## Sumber
++++++++++

Sementara pertanyaan apakah Polda NTB serius menyikapi kasus itu secara serius atau sebaliknya, sesungguhnya jawabannya telah dimuat oleh sejumlah Media Online yang ada di NTB. Melalui saluran informasi tersebut, pihak Polda NTB bukan saja sekadar melakukan klarifikasi guna memulihkan kembali nama baiknya yang ditegaskannya telah dicemarkan melalui informasi dan pemberitaan hoax itu pula.
Tetapi keseriusan pihak Polda NTB dalam kaitan itu, tercermin melalui telah melaporkan secara resmi pihak-pihak yang menyebar luaskan informasi dan berita hoax itu di Mapolres Bima, Sabtu (5/2/2022). Dan penanganan kasus tersebut kini masih dalam wilayah Penyelidikan oleh Sat Reskrim Polres Bima dibawah kendali Kasat Reskrim, AKP Masdidin, SH.
Sikap tegas dan pilihan dari pihak Polda NTB dalam menggugat oknum-oknum yang terlibat dalam penyebaran Informasi serta berita hoax tersebut, ditegaskan sebagai bentuk keberatannya dan kesadaran hukumnya sebagai Lembaga Resmi Negara (Polri). Tetapi oknum Wartawan yang telah dilaporkan secara resmi oleh pihak Polda NTB terkait kasus itu, mungkin saja memiliki hak secara konstitusional untuk membela diri dan kemudian menyatakan bahwa informasi dan pemberitaan yang telah disebar luaskannya itu merupakan produk Jurnalistik serta telah memenuhi kaidah-kaidah Jurnalistik sebagaimana tertuang dalam UU Pers Nomor 40 tahun 1999, KEJ dan KEWI tahun 1999.
Sementara kebenaran sesungguhnya tentang kebenaran hakiki dari hal itu, tentu tidak sekedar diperoleh melalui asumsi atau argumetasi. Tetapi kebenaran itu harus dijelaskan secara akademik-detail melalui forum resmi, antara lain mediasi dan klarifikasi. Dan melalui forum resmi itu pula. Publik akan menjadi tahu apakah Tupoksi Jurnalistik telah dilaksanakan secara profesional, terukur dan bertanggungjawab atau sebaliknya. Menurut saya, kini publik masih menunggu “pengakuan jujur” agar masalah yang sedang dihadapi bisa diurai dan berakhir dengan Indah.
Dampak dari masalah serius tersebut bukan saja dirasakan oleh pihak yang telah menyebarluaskan informasi dan pemberitaan yang memicu ketegasan sikap dari pihak Polda NTB tersebut. Tetapi juga dirasakan oleh kalangan Wartawan yang ada di Bima dan bahkan di NTB.
Di berbagai sudut khususnya di Kota Bima, nada minor dari sejumlah pihak tertuju kepada Wartawan di Bima. Hal itu menurut saya, masih dianggap wajar karena secara umum masyarakat tidak bisa membedakan antara terduga pelaku dengan Wartawan lain yang tidak berkaitan dengan kasus hukum dimaksud.

++++++++++

## Soal yang Diberikan 1
Jawablah pertanyaan berikut berdasarkan teks tentang laporan Polda NTB.
(a) Di mana dan pada tanggal berapa Polda NTB secara resmi melaporkan pihak-pihak penyebar berita hoaks?
(b) Siapa yang mengendalikan penyelidikan kasus tersebut?
(c) Undang-undang apa yang disebut memuat kaidah-kaidah jurnalistik?
## Soal yang Diberikan 2
Tentukan apakah setiap pernyataan berikut sesuai dengan teks tentang laporan Polda NTB, lalu kutip kata-kata dari teks yang menjadi dasar penilaian.
(a) Penanganan kasus tersebut sudah memasuki tahap penyidikan.
(b) Dampak masalah itu juga dirasakan oleh kalangan wartawan di Bima.
(c) Penulis menilai nada minor terhadap wartawan di Bima sebagai hal yang tidak wajar.
## Soal yang Diberikan 3
Teruskan teks tentang laporan Polda NTB, dimulai setelah kalimat terakhirnya.
Materi tidak diperlukan untuk menyelesaikan tugas.

## Informasi yang Ditampilkan
++++++++++

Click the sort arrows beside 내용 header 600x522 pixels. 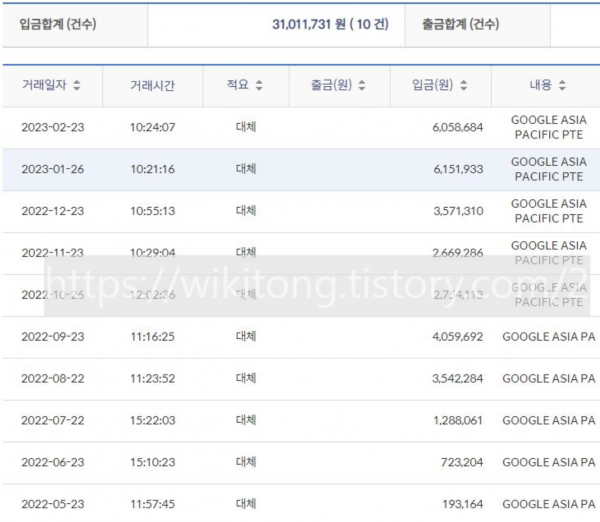[563, 86]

++++++++++

## Hasil Akhir 1
(a) Di Mapolres Bima, pada Sabtu (5/2/2022).
(b) Kasat Reskrim, AKP Masdidin, SH.
(c) UU Pers Nomor 40 tahun 1999.

## Hasil Akhir 2
(a) Tidak. "penanganan kasus tersebut kini masih dalam wilayah Penyelidikan oleh Sat Reskrim Polres Bima"
(b) Ya. "Tetapi juga dirasakan oleh kalangan Wartawan yang ada di Bima dan bahkan di NTB."
(c) Tidak. "Hal itu menurut saya, masih dianggap wajar"

## Hasil Akhir 3
Dari peristiwa itu pula, “Kini Dunia Kewartawanan di Bima Ternoda”. Kendati proses hukum terkait kasus tersebut sedang berjalan dan belum diputuskan oleh Aparat Penegak Hukum (APH), namun stigma publik terhadap kalangan Wartawan di Bima hingga kini belum juga usai. Dan stigma publik tersebut, diharapkan dapat dijadikan sebagai pelajaran penting khususnya bagi kalangan Wartawan yang ada di Bima.
Reaksi pihak pelapor maupun publik pasca terjadinya peristiwa itu, tentu saja memiliki landasan logis dan rasional menurutnya. Sebagai “kuli tinta”, saya harus belajar keras dari hal itu. Mengambil pelajaran penting bahwa sesugguhnya ruang-gerak Wartawan dalam menjalankan fungsi sosial kotrolnya selalu dikontrol dan diawasi secara ketat oleh publik (“tukang kontrol yang dikontrol”).
Olehnya demikian, reaksi publik khususnya pihak pelapor terkait kasus itu harus dijadikan sebagai salah jembatan bagi Wartawan agar ke depan mampu melaksankan Topuksinya sesuai dengan kaida-kaidah yang berlaku di NKRI (UU dan KUHP) yang berlaku bagi seluruh rakyat Indonesia.
Di satu sisi, UU Pers tahun 1999 bersifat khusus. Namun demikian, di dalam UU tersebut juga telah menjelaskan kepada seluruh Wartawan di Indonesia wajib tunduk dan taat kepada ketententuan hukum yang berlaku di Indonesia (UU dan KUHP). Dan melalui ketentuan itu pula telah menegaskan bahwa setiap pelanggar hukum pasti dihukum sesuai dengan ketentuan yang berlaku di NKRI ini.
Fakyta itu terlihat melalui divonis penjaranya oknum pejabat, oknum APH, oknum Wartawan dan lainya karena terlibat dalam kasus tindak pidana. Melalui masalah yang sedang dihadapi oleh kalangan Wartawan di Bima kendati bersifat individualistis itu, menegaskan bahwa sesungguhnya tak seorangpun di NKRI ini yang kebal terhadap hukum ketika ia terlibat dalam kasus tindak pidana.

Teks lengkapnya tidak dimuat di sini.